L'intelligence artificielle permettra-t-elle bientôt de créer des vidéos pornographiques sans faire tourner d'acteurs et actrices? C'est en tout cas ce que semble vouloir «GeneratedPorn», un doctorant qui a créé un algorithme controversé. Ce dernier utilise des milliers de photos de femmes nues, publiées par des sociétés de production pornographiques qui sont par ailleurs poursuivies par la justice pour leurs pratiques illégales. En effet, les images sont majoritairement issues de Czech Casting, une société de production pornographique en République Tchèque que la police a déjà accusée de trafic d'êtres humains et de viols, ainsi que de photographies issues de vidéos produites par Girls Do Porn, une entreprise condamnée à payer près de treize millions de dollars à vingt-deux femmes et dont le fondateur est un fugitif recherché par le FBI.
À partir de ces photos de femmes existantes, l'algorithme génère des images de femmes non réelles que l'on retrouve dans les nouveaux films. C'est ce qui fait dire aux partisans du projet de «GeneratedPorn» qu'il ne fait de mal à personne. Les individus opposés au projet considèrent en revanche que ces créations numériques déshumanisent les femmes dont les images sont utilisées. Les pires moments de la vie de certaines sont conservés, modifiés, réutilisés hors contexte et partagés de nouveau sur internet. Selon Honza Červenka, avocat spécialisé dans le «revenge porn», l'idée que les images sont moins nuisibles parce qu'elles sont anonymes et le fruit d'un algorithme est un leurre.
Un projet qui soulève des questions éthiques
«GeneratedPorn», qui explique avoir initialement créé ce projet dans le but d'améliorer ses compétences en machine learning, reconnaît un «potentiel problème éthique» à son travail.
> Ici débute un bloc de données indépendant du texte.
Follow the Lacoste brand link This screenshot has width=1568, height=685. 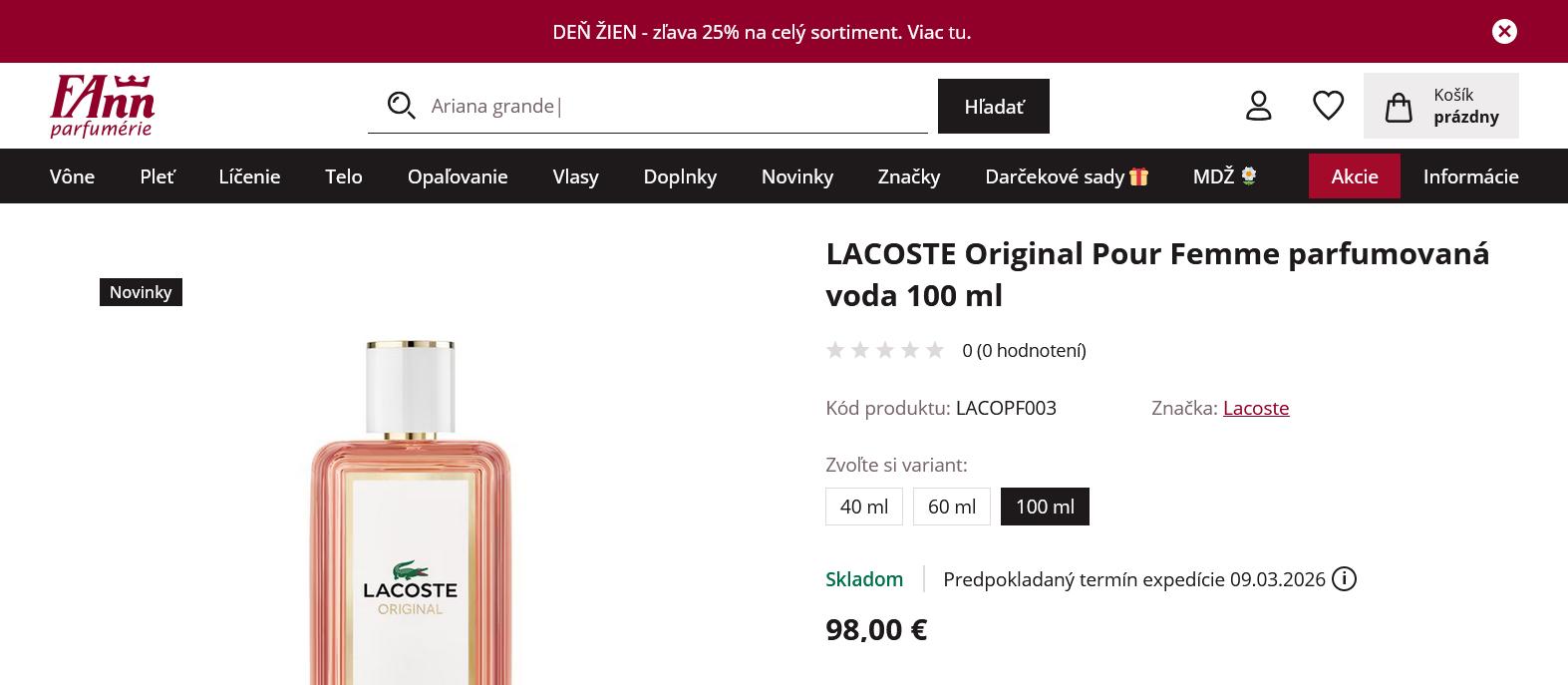pos(1255,408)
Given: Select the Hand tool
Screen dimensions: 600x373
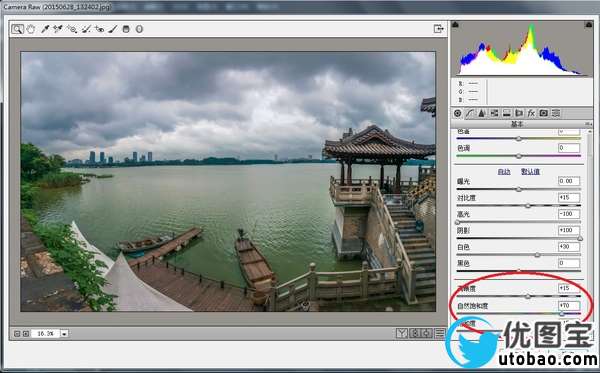Looking at the screenshot, I should click(31, 29).
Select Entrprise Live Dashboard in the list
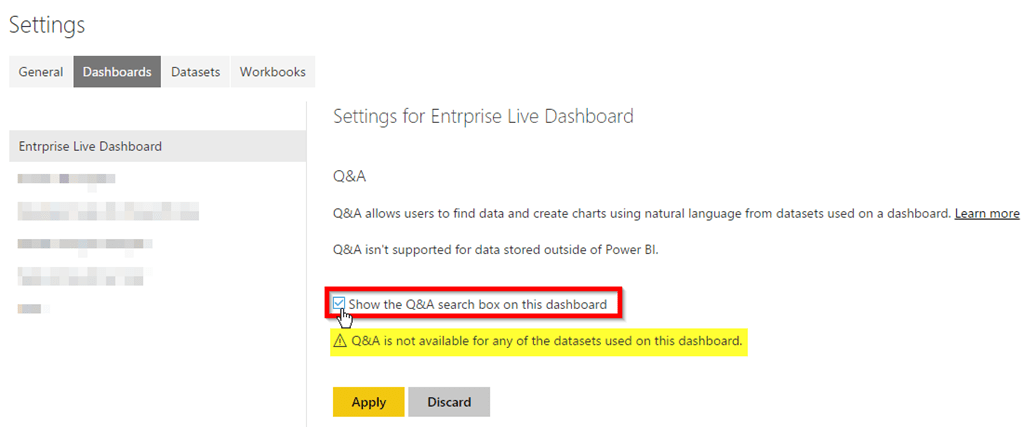The image size is (1024, 427). [90, 146]
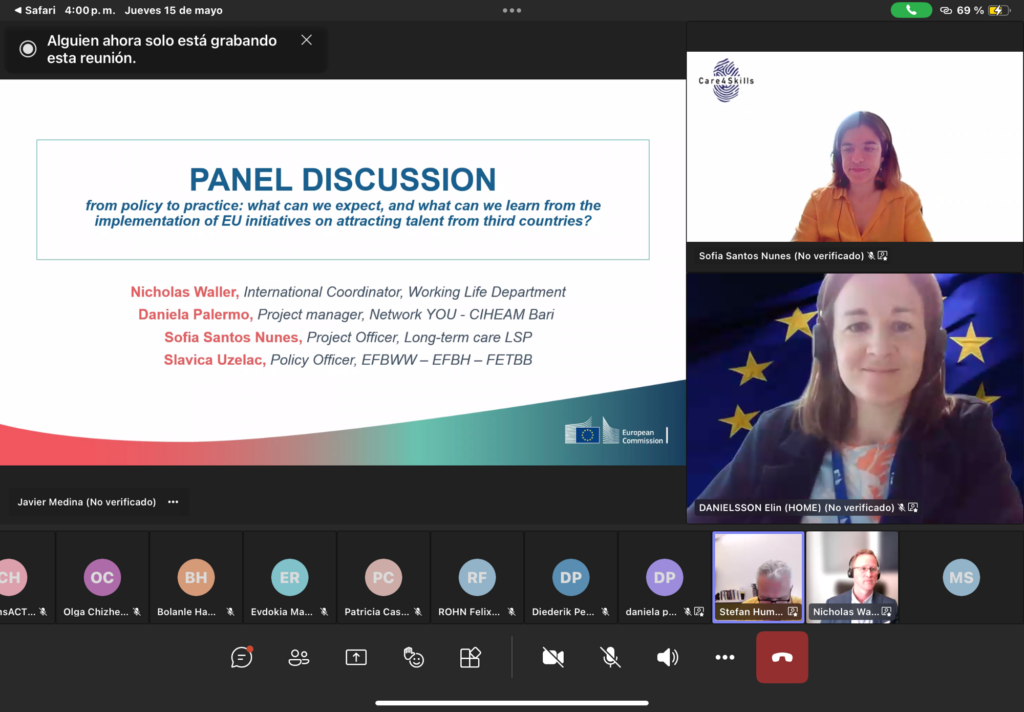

En effet, il lui est impossible de vérifier si les images qu'il utilise représentent des femmes qui ont été exploitées par l'industrie pornographique. Une autre difficulté consiste à s'assurer que son algorithme, en créant de toutes pièces des photos de visages de personnes qui ne sont pas réelles, ne génère pas automatiquement des visages qui pourtant ressembleraient à des personnes existantes. Bien que ce risque soit faible, il est primordial que personne ne voit un visage très ressemblant au sien dans un film pornographique sans avoir jamais tourné dedans.
Leah Gotti, professionnelle du porno dont les photos font partie de la banque d'images utilisée par «GeneratedPorn», se bat contre cet algorithme qui volerait du contenu la représentant, sans avoir jamais obtenu son consentement. Selon elle, ce genre de projets rappelle à quel point les travailleurs et les travailleuses du sexe sont souvent peu respectées.
D'après Rumman Chowdhury, data scientist intéressée par l'impact des technologies sur l'humanité, «faire usage d'une intelligence artificielle qui utilise une base de données d'images sans consentement ne peut jamais être éthique».